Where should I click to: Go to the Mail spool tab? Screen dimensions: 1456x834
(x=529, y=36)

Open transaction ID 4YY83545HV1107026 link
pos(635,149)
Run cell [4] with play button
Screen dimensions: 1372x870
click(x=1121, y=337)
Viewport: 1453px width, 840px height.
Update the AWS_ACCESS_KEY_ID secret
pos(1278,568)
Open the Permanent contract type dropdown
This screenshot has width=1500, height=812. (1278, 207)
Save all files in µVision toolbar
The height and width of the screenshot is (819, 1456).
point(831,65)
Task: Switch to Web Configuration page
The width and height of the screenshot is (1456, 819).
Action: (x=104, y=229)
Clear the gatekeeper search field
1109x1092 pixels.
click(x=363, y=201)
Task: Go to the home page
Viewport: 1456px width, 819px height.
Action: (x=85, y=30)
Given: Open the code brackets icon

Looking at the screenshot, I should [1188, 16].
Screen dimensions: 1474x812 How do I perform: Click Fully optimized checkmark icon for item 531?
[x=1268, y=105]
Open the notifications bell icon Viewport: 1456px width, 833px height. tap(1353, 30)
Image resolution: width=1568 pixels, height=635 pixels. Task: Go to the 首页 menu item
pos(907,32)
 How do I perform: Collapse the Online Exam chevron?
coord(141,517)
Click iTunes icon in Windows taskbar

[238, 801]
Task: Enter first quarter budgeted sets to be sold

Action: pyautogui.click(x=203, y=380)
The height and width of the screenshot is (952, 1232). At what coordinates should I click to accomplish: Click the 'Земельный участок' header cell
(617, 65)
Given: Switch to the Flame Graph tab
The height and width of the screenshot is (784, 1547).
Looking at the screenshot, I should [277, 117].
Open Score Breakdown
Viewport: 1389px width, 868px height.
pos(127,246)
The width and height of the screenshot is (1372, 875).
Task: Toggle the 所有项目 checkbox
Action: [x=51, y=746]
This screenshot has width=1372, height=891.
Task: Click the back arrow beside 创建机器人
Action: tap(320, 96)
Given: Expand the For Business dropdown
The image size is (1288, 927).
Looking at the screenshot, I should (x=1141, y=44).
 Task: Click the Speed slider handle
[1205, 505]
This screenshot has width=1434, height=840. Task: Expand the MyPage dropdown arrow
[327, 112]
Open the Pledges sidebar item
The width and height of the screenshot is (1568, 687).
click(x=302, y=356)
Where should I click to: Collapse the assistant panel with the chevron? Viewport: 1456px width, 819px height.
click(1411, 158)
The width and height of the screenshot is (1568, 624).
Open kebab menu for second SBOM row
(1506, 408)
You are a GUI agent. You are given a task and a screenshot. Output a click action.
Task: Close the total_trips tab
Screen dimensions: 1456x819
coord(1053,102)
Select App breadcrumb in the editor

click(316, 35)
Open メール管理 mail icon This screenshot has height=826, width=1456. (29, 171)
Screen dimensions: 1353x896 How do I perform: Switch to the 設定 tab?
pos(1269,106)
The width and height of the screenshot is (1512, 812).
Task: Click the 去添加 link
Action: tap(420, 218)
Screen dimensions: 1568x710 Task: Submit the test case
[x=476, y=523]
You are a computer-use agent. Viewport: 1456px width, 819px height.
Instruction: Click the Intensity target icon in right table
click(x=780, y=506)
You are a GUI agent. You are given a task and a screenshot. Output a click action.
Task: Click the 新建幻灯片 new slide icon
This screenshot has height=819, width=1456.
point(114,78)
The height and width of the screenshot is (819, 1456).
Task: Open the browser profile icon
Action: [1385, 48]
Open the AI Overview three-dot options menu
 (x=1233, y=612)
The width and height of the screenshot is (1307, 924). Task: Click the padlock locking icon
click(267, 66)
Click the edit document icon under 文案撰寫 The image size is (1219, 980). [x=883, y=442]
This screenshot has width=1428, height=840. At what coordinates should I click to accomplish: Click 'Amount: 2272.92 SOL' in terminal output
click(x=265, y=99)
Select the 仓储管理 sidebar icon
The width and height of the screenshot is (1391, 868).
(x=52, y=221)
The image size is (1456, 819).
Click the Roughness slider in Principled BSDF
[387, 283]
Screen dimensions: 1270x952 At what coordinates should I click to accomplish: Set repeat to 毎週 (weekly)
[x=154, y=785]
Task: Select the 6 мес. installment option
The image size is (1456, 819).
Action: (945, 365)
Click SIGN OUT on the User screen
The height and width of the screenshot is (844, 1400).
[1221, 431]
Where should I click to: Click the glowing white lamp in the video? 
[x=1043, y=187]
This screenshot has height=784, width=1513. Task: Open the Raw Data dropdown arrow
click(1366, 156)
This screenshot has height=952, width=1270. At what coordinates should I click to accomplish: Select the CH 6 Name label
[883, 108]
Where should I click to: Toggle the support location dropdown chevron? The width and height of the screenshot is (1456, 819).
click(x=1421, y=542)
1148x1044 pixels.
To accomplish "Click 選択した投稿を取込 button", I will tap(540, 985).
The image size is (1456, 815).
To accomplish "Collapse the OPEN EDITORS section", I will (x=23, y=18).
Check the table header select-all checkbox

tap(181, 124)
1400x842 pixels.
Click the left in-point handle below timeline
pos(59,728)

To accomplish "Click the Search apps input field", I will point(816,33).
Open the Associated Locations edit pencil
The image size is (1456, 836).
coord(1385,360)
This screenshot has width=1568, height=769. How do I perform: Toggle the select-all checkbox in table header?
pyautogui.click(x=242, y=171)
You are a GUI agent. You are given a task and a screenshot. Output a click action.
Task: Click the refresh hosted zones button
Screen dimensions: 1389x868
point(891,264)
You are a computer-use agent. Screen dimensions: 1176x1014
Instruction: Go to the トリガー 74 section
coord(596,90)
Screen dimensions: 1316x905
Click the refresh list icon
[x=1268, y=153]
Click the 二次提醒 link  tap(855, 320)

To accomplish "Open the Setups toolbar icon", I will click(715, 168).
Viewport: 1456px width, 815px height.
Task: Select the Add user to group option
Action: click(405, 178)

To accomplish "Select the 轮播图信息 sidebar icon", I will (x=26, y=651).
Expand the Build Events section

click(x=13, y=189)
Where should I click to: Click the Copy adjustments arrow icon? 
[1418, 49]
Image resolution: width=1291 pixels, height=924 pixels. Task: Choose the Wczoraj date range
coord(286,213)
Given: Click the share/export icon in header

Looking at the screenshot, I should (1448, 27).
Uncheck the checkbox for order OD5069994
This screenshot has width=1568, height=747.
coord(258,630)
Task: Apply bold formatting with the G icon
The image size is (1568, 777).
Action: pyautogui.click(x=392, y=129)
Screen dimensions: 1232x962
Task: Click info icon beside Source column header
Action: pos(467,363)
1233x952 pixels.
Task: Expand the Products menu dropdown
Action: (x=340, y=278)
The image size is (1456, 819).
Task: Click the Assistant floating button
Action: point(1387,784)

## TASK TO COMPLETE
The records are above. How many lines in them contain the word "computer"? Give the number alone.

## FINAL ANSWER
2